Heat rash usually goes away on its own once you cool down. Moving to a cooler environment, wearing loose clothing, and letting the skin air-dry are generally all it takes. If the bumps fill with pus or the area becomes increasingly painful, that can signal a deeper form of heat rash or a secondary infection that may need treatment.
Vasculitis: When Blood Vessels Become Inflamed
Small red or purple dots concentrated on the lower legs, ankles, and buttocks can indicate vasculitis, a condition where the immune system attacks small blood vessels. The hallmark sign is “palpable purpura,” meaning the dots are slightly raised and you can feel them with your fingertips, unlike flat petechiae. They tend to appear on both legs symmetrically and in areas where gravity pools blood.
Vasculitis can be triggered by infections, medications, or autoimmune conditions. About 30% of people with this type of skin involvement also have symptoms in other organs. If you notice raised purple or red dots on your lower legs, especially alongside joint pain, abdominal discomfort, or changes in urination, that combination points toward vasculitis and warrants evaluation.
When Red Dots Are an Emergency
Most small red dots are not dangerous, but a few specific combinations require urgent care. The most important one: a non-blanching rash (dots that don’t fade under a glass) combined with fever, especially in children. This pattern can indicate meningococcal infection, a life-threatening bacterial illness where petechiae and larger purple patches can appear alongside high fever, neck stiffness, and rapid deterioration. Purpura and shock can develop within hours in severe cases, so this combination should never be watched at home.

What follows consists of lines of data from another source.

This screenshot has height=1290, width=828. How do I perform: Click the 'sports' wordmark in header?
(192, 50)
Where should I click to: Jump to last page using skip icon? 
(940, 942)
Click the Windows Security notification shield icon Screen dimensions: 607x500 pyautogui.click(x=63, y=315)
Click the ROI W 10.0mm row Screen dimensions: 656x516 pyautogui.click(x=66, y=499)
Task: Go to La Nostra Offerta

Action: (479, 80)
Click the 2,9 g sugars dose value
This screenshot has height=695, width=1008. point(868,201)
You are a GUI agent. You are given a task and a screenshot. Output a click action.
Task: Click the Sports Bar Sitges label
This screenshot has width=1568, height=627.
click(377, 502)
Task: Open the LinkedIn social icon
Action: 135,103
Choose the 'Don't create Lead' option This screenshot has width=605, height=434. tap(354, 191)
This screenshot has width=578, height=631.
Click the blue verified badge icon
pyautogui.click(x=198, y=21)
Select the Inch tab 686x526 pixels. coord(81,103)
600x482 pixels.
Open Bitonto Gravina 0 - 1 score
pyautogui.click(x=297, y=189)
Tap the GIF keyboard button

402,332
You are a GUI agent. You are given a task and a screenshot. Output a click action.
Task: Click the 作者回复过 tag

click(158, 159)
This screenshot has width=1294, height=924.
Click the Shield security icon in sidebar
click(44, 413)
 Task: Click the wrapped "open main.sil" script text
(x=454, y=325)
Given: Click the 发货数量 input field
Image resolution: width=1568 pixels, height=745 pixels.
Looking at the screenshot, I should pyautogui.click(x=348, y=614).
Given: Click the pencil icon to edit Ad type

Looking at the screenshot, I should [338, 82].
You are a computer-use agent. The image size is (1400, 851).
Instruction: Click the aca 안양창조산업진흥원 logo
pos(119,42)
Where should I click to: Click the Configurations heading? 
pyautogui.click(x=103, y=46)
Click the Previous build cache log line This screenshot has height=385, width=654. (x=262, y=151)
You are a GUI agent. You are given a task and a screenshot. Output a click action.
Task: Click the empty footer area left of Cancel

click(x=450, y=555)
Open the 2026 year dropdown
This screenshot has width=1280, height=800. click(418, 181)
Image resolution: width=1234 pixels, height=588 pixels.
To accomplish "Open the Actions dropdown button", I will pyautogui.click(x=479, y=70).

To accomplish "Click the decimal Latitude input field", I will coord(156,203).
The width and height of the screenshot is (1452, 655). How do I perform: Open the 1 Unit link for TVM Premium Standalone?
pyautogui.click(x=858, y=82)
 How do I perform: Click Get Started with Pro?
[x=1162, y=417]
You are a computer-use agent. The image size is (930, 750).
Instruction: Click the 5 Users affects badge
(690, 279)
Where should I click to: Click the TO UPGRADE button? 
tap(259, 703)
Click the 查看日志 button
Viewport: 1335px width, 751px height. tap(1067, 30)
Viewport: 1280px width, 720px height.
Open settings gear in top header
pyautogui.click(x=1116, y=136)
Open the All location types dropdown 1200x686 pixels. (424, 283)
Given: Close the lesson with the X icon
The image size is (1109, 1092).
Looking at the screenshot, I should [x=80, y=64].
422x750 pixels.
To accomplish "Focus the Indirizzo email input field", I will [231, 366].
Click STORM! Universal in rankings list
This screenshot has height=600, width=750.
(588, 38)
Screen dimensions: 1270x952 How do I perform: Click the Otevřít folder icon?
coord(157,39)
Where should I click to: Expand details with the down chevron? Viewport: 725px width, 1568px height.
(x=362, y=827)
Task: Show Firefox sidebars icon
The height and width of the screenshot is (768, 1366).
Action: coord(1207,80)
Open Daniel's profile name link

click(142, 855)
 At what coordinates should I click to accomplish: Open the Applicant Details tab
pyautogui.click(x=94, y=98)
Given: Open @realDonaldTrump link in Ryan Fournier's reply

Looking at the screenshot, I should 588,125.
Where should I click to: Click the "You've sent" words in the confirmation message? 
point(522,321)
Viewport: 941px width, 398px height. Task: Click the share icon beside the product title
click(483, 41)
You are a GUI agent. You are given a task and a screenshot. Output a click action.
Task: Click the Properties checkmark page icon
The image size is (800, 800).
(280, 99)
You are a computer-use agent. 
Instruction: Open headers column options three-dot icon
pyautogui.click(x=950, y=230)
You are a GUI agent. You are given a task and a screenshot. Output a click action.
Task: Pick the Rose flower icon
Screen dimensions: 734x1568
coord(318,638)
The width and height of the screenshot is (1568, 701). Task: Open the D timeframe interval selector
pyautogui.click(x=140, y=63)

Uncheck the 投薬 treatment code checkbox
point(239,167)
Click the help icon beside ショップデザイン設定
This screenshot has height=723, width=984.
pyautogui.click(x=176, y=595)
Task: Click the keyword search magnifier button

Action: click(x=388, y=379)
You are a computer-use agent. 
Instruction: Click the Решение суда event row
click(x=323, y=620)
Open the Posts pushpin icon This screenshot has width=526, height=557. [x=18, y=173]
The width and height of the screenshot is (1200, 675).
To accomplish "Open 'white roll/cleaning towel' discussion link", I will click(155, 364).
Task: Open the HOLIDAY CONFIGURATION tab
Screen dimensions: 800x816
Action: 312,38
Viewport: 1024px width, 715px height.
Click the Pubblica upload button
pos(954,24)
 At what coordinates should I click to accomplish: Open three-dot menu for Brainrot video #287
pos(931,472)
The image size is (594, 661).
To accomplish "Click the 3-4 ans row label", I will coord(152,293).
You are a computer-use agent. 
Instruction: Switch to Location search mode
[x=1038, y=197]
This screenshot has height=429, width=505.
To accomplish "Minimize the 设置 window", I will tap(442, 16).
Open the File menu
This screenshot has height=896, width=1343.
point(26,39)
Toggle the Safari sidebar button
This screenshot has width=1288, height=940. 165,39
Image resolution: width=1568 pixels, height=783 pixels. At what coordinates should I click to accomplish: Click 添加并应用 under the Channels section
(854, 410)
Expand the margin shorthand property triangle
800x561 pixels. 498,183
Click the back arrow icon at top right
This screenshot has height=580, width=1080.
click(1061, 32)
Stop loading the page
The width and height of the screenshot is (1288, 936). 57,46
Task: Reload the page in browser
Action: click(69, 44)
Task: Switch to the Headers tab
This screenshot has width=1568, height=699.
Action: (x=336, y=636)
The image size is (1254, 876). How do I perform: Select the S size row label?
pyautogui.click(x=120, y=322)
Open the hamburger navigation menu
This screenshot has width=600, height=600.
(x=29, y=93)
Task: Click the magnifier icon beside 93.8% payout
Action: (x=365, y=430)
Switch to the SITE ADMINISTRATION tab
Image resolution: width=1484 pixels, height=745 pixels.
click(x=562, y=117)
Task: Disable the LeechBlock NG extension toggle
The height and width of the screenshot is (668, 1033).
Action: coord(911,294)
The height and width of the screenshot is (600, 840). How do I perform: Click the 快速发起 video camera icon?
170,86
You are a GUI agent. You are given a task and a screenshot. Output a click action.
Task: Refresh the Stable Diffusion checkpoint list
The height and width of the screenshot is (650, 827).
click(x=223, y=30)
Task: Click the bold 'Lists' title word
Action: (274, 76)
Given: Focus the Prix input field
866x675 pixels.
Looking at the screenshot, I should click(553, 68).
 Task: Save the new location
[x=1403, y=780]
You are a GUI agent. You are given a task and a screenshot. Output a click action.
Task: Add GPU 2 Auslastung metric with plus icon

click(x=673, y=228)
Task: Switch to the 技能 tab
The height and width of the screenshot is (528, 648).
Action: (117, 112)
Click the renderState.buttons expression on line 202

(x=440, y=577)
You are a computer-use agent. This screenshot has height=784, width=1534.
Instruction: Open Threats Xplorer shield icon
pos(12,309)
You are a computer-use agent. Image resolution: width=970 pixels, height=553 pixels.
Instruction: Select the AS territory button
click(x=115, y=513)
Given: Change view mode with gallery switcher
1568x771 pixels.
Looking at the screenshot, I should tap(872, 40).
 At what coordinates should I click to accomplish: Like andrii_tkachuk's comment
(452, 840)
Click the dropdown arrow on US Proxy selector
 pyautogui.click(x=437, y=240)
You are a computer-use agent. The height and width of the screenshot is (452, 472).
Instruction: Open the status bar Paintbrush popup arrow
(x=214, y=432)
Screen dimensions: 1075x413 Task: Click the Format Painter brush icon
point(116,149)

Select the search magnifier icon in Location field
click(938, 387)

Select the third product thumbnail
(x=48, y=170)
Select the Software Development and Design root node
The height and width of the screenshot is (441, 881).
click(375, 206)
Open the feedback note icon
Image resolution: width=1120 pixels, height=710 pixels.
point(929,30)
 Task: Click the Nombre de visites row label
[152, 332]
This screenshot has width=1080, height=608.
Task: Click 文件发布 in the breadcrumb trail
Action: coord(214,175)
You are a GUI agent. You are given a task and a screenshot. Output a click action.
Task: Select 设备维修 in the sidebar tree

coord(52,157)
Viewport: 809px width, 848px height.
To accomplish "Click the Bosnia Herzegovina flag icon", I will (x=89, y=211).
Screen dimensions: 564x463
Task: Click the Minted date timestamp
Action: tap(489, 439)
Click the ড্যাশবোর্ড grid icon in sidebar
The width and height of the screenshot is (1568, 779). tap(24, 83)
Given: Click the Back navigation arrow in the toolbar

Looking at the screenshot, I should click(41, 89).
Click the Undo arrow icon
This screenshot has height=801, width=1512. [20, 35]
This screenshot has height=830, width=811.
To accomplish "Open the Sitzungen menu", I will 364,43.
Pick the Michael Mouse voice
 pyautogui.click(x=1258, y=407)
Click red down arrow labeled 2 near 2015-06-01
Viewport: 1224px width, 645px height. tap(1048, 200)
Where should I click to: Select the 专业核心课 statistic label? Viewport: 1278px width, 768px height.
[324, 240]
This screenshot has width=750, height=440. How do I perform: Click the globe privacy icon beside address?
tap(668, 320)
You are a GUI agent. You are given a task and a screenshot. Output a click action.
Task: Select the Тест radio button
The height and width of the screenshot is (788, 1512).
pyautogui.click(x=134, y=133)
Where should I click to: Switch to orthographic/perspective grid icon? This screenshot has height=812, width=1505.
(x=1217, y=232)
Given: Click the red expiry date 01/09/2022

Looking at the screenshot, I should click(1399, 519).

Other red flags include dots that spread rapidly across large areas of the body, dots accompanied by shortness of breath or swelling of the lips, tongue, or eyes, and spots that appear alongside unexplained bruising, bleeding gums, or nosebleeds that won’t stop. These patterns suggest either a severe allergic reaction, a clotting problem, or a serious infection, all of which need same-day medical evaluation.
How to Narrow Down Your Cause
Start with a few simple observations. Check the size: dots smaller than 2 millimeters that are completely flat point toward petechiae, while slightly larger, raised, dome-shaped spots suggest cherry angiomas. Rough, bumpy dots clustered around hair follicles on the arms or thighs suggest keratosis pilaris. Itchy dots that appeared after heat exposure are likely heat rash.
Next, try the glass test. Press a clear glass firmly against the dots. If they fade, you’re looking at dilated blood vessels or an inflammatory rash, both generally less concerning. If they don’t fade, the blood has leaked out of the vessels, which is what happens with petechiae and purpura.
Finally, consider the context. Did the dots appear after vomiting, heavy exercise, or a new medication? Those are common, benign triggers. Are they accompanied by fever, fatigue, or unusual bleeding? That combination raises the stakes and calls for a blood test at minimum. Isolated cherry angiomas in someone over 30 with no other symptoms are, in the vast majority of cases, nothing more than a normal part of aging skin.